The RSA setup: 1) Alice chooses two primes, p and q; computes N = pq 2) Chooses an additional integer e, such that gcd[e, ϕ(N)]=1, where ϕ(N)=(p-1)(q-1) is the number of prime-relative-to-N numbers smaller than N. 3) Computes the private key k by (extended) Euclidean algorithm, according to equation e·k = 1 mod ϕ(N) [Only Alice can do it, since only she knows p and q, and also gcd[e, ϕ(N)]=1 guarantees that k exists.]

Rmk: k is the inverse of e in $\mathbb Z^*_{N}$, and is called the trapdoor for the one-way function $\mathbf{x^e~(mod~N)}$, since it allows to invert it.
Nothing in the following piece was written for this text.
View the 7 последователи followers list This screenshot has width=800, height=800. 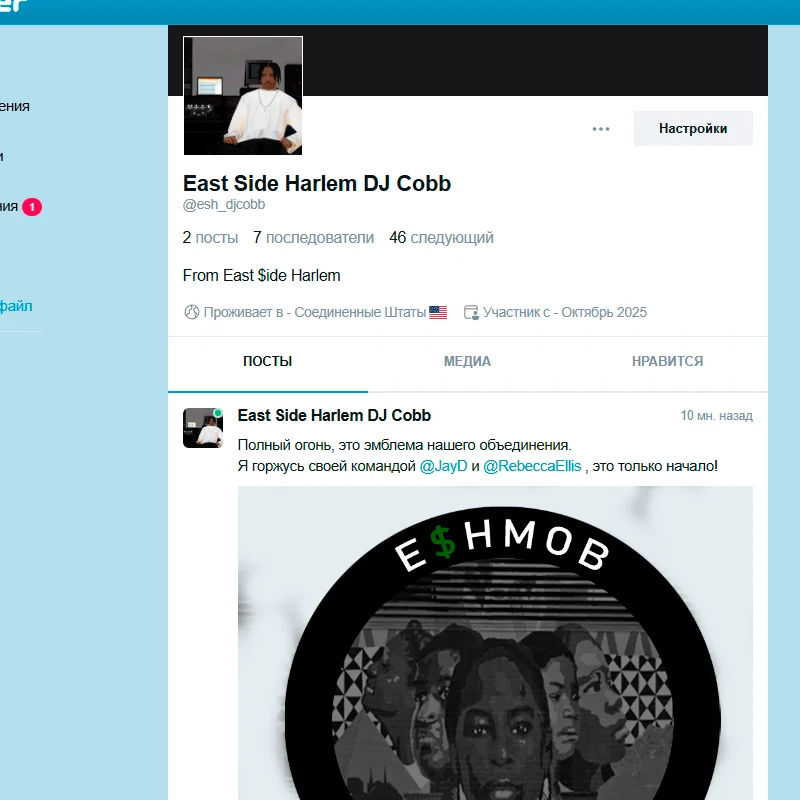pyautogui.click(x=313, y=238)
 The RSA algorithm Alice Bob • public key: (N, e) • private key: p, q, k Conditions: - p & q are prime, N=pq - gcd[e, ϕ(N)] = 1 - e·k = 1 mod ϕ(N) [note: ϕ(N)=(p-1)(q-1)] Wants to securely send an integer m to Alice Encrypts the message by computing $\mathbf{c=m^e}$ (mod N) $\longleftarrow$ c Decrypts the message: $\mathbf{c^k=m^{ek}=m^{\ell\cdot \phi(N)+1} = }$ $\mathbf{=(m^{\phi(N)})^\ell m=1^\ell m = m ~(mod~N)}$

Remark: gcd(m, N)=1 is needed as a condition of the Euler’s theorem, and it is true probabilistically.

Example with numbers:
1. Alice chooses two primes, p and q (say p=17, q=11); computes N = pq (N=187 in our case); chooses an additional integer e (say e=7), such that gcd[e, (p-1)(q-1)]=1; (N, e) is Alice’s public key. ( (187,7) in our case )
2. Bob encodes message M as an integer (e.g., letter X in ASCII, giving M=88); computes encrypted message C using Alice’s public key:
3. $\mathbf{C=M^e~(mod~N)}$

In our example $C=88^7~(mod~187)=11$

4. Alice computes the private key $k$ by (extended) Euclidean algorithm, according to equation:
5. $\mathbf{e\cdot k = 1 ~(mod~ \phi(N))}$

where $\phi(N)=(p-1)(q-1)$ is the number of relative to N prime numbers smaller than N. Only Alice can do it, since only she knows p and q, and also gcd[e, (p-1)(q-1)]=1 guarantees that $k$ exists. [$k$ is the inverse of $e$ in $\mathbb Z^*_{\phi(n)}$, and is called the trapdoor for the one-way function “x^e (mod N)”, since it allows to invert it]

In our case: $7\cdot k_p=1 ~(mod~ 16\cdot10) = 1 ~ (mod ~ 160) \implies k=23$

6. Alice decrypts Bob’s message using Euller’s theorem, working modulo $N=pq$:
7. $C^{k_p}=(M^e)^{k}=M^{\phi(N)\ell +1}=(M^{\phi(N)})^\ell\cdot M=1^\ell M= M ~(mod ~N)$

In our case $C^{k}=11^{23}=88 ~( mod ~ 187)$ ⇒ M=88 ⇒ symbol is X via ASCII.

Crucial assumption for security of RSA: should be impossible to find p and q ⇒ N needs to be sufficiently large.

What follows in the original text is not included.